Even surgical details often perceived as secondary, such as flap design, soft-tissue handling, and suturing technique, play a decisive role in limiting surgical trauma and promoting peri-implant tissue stability, even when innovative approaches are adopted (13,14). Contemporary reviews on suturing materials and techniques in dentistry further highlight how meticulous soft-tissue management contributes significantly to wound integrity and long-term tissue preservation, particularly in anatomically demanding and high-risk procedures (15).

Biomechanically, the macro- and nano-structural design of implants may influence force distribution and tissue response at the bone–implant interface, especially under complex loading conditions (16). This consideration becomes particularly relevant in zygomatic rehabilitation, where implant length and load vectors differ substantially from conventional alveolar implants.
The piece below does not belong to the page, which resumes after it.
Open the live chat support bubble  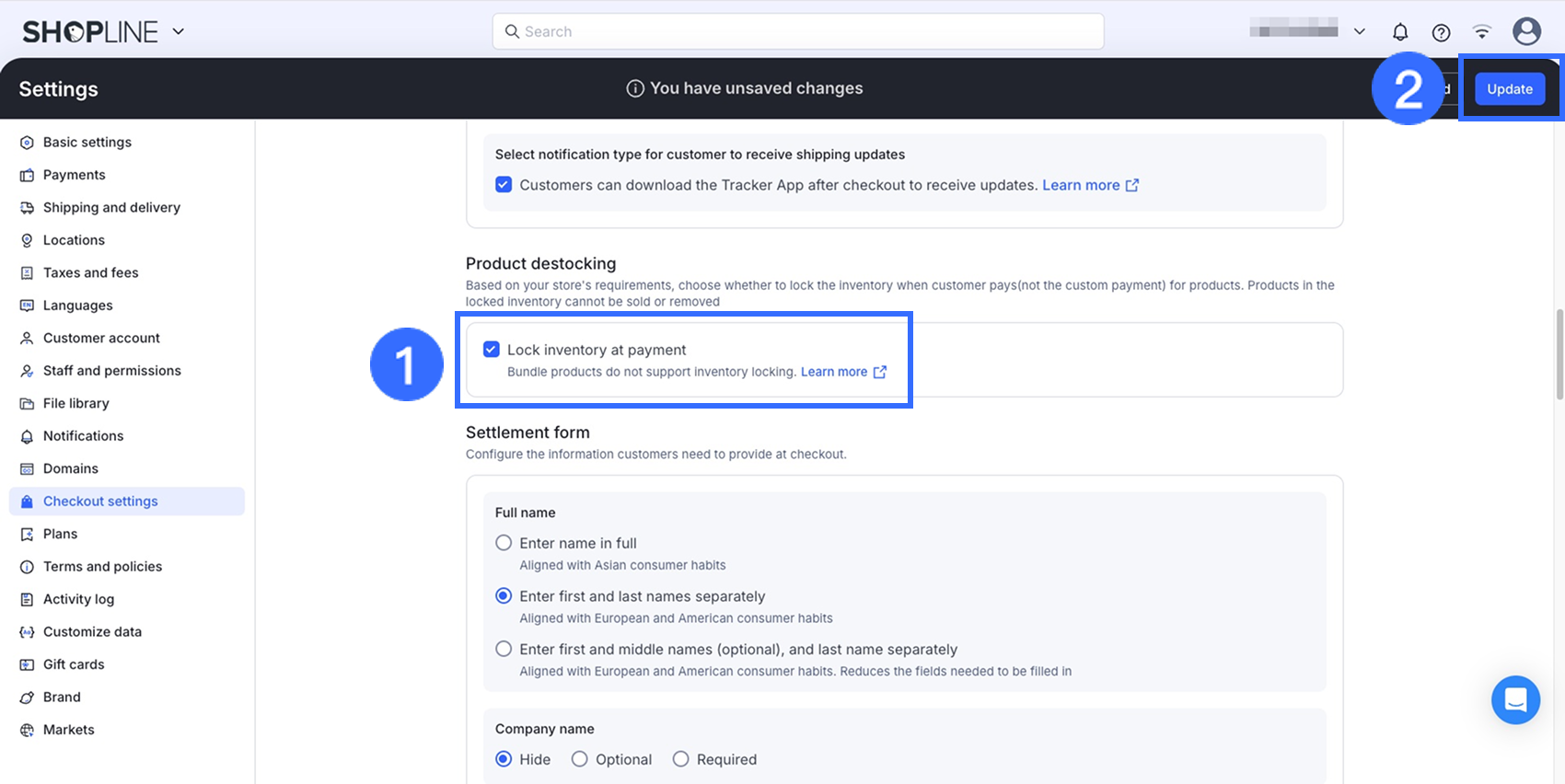pos(1515,700)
Within this context, functional disorders of the stomatognathic system deserve particular attention. Statistical analyses of the frequency distribution of signs and symptoms in patients with temporomandibular disorders (TMD) have demonstrated that altered muscular activity, joint dysfunction, and parafunctional behaviors are common, and often underdiagnosed, among patients requiring complex oral rehabilitation (17). Ignoring these factors when planning irreversible anchorage in the zygomatic bone may expose this non-regenerative structure to excessive and uncontrolled biomechanical loading.
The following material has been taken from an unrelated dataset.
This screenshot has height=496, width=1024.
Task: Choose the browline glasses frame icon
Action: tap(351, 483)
Provisional prostheses play a crucial role in zygomatic implant therapy. They must provide satisfactory esthetics and allow proper masticatory and phonetic function during healing. They also serve as diagnostic tools to verify occlusion and tooth positioning, as well as to compensate for soft-tissue deficiencies. The definitive rehabilitation must rigidly connect the implants in an arch form to ensure stability and appropriate load distribution. Insufficient prosthetic rigidity may lead to implant deformation, peri-implant bone loss, or screw loosening. Bending forces are particularly detrimental to long-term stability. The final prosthesis should respect Beyron’s occlusal principles, ensuring neuromuscular stability without excessive strain and allowing physiological adaptation over time (18). The use of CAD/CAM technologies is recommended to enhance precision and predictability in definitive prosthetic fabrication, improving structural rigidity, gingival adaptation, material selection, and esthetic integration.

 

CONCLUSIONS

 

In conclusion, the increasing use of zygomatic implants in implant dentistry represents a significant evolution in the management of maxillary atrophy. However, this innovative approach requires careful consideration of biomechanical and functional implications to ensure sustainable and long-term stability of the rehabilitation. The need to preserve the integrity of the zygomatic bone, avoiding indiscriminate or convenience-driven implant placement, underscores the importance of a personalized, anatomy-driven approach. Advances in digital technologies and protocols such as ZAGA provide valuable tools to optimize surgical planning and execution, yet the clinician’s responsibility to critically evaluate each individual case remains paramount. A strategic and conscientious management of the zygomatic bone not only ensures functional stability but also promotes the long-term health of the stomatognathic system. In this perspective, the zygoma should not be viewed merely as an anchorage option, but as a valuable anatomical resource whose preservation is integral to responsible and sustainable implant rehabilitation.

 

Conflict of interest

The authors declare that they have no conflict of interest.